-- THE PROBLEM --
Reproduce only the stretch of entries below that begins at the first line and ends at the line holding "Screen dimensions: 1536x755".

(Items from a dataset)
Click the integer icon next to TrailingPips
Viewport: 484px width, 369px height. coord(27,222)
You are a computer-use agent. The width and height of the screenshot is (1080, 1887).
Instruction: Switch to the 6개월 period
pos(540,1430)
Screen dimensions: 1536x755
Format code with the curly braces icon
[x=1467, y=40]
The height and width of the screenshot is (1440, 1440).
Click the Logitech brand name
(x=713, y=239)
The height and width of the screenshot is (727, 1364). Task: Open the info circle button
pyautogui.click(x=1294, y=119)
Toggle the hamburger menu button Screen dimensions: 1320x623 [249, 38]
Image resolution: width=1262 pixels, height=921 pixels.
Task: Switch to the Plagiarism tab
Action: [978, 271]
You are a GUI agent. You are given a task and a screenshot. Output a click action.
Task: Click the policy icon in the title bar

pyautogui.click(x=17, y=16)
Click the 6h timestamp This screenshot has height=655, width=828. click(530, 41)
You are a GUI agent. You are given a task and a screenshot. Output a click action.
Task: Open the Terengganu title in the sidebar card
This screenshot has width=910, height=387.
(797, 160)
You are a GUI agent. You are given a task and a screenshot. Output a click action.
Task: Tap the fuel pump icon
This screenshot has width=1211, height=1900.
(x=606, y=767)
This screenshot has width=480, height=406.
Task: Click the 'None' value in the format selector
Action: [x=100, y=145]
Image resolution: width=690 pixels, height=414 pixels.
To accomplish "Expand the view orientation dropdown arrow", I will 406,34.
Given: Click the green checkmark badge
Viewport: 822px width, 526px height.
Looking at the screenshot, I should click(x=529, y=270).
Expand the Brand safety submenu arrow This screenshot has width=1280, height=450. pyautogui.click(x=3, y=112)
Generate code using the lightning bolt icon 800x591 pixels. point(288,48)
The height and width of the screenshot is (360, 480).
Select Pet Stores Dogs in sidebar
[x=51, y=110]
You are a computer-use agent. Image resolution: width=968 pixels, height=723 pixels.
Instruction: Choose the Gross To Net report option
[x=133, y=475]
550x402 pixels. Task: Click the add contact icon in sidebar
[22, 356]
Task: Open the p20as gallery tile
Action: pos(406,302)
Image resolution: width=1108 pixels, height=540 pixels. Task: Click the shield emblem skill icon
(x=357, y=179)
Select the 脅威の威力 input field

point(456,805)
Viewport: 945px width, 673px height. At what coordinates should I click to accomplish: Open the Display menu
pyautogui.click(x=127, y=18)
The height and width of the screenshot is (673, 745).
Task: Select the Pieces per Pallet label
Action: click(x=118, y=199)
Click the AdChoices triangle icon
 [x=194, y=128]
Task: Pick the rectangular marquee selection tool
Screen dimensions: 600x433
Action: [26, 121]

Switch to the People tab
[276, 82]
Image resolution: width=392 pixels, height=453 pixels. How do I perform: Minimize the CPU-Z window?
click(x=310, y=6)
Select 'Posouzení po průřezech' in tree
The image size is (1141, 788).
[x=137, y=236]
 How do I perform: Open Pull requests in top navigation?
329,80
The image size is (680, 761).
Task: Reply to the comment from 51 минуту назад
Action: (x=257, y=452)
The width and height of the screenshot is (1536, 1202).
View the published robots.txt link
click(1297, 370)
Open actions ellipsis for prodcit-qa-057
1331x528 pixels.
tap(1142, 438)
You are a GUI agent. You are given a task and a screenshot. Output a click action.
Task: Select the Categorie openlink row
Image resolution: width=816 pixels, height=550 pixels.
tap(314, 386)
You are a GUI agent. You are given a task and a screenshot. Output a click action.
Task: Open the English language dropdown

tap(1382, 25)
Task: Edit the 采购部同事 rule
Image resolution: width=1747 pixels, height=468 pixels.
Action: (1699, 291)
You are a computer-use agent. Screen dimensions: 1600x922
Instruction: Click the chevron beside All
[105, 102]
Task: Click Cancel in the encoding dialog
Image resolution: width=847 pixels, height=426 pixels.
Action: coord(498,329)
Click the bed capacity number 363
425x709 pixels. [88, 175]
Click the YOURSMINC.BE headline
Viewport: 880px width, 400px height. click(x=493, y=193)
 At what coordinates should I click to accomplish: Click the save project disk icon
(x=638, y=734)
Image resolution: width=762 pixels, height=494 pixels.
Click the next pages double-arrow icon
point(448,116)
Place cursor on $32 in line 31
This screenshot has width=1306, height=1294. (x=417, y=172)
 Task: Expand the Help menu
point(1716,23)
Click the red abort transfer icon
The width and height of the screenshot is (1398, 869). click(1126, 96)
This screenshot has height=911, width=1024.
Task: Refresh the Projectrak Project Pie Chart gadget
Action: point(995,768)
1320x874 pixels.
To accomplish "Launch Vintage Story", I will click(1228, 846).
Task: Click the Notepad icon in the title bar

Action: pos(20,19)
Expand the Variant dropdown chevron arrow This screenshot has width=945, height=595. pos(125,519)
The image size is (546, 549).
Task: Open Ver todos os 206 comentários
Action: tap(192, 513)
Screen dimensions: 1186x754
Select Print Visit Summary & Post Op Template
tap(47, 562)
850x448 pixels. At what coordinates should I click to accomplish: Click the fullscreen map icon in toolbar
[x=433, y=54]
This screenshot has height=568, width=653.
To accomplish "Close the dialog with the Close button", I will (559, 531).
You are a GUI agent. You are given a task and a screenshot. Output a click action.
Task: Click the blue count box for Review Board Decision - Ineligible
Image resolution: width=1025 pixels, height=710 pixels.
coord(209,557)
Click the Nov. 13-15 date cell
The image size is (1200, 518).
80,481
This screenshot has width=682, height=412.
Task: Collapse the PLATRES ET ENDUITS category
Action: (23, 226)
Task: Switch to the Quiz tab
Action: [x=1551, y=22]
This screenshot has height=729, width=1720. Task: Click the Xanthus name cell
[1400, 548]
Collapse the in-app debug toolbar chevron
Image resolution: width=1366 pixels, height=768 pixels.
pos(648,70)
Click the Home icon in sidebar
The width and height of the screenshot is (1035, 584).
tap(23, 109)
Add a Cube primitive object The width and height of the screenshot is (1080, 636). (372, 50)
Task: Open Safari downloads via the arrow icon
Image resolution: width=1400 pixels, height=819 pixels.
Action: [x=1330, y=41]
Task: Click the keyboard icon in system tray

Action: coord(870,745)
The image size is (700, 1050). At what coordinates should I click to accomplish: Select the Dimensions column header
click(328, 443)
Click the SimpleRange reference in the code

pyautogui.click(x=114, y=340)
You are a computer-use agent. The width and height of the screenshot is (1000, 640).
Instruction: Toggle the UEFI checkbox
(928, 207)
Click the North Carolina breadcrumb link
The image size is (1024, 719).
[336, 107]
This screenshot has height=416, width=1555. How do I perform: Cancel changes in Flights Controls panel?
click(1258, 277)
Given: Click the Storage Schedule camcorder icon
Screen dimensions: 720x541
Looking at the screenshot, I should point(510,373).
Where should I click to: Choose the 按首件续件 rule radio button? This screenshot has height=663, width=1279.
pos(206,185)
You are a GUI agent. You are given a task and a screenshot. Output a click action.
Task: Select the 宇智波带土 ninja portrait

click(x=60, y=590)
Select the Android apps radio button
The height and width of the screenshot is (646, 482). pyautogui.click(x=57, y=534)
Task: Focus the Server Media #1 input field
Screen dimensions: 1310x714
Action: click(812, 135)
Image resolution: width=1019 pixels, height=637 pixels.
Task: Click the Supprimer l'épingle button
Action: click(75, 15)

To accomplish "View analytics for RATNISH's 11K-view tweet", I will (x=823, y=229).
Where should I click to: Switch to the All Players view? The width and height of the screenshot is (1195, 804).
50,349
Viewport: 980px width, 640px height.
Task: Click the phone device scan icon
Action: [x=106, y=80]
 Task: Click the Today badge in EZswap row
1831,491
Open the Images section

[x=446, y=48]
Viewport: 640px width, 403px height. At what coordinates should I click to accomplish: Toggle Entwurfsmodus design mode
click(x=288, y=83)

-- RESPONSE FOR THIS EXERCISE --
Click the integer icon next to TrailingPips
Viewport: 484px width, 369px height. coord(27,222)
You are a computer-use agent. The width and height of the screenshot is (1080, 1887).
Instruction: Switch to the 6개월 period
pos(540,1430)
Screen dimensions: 1536x755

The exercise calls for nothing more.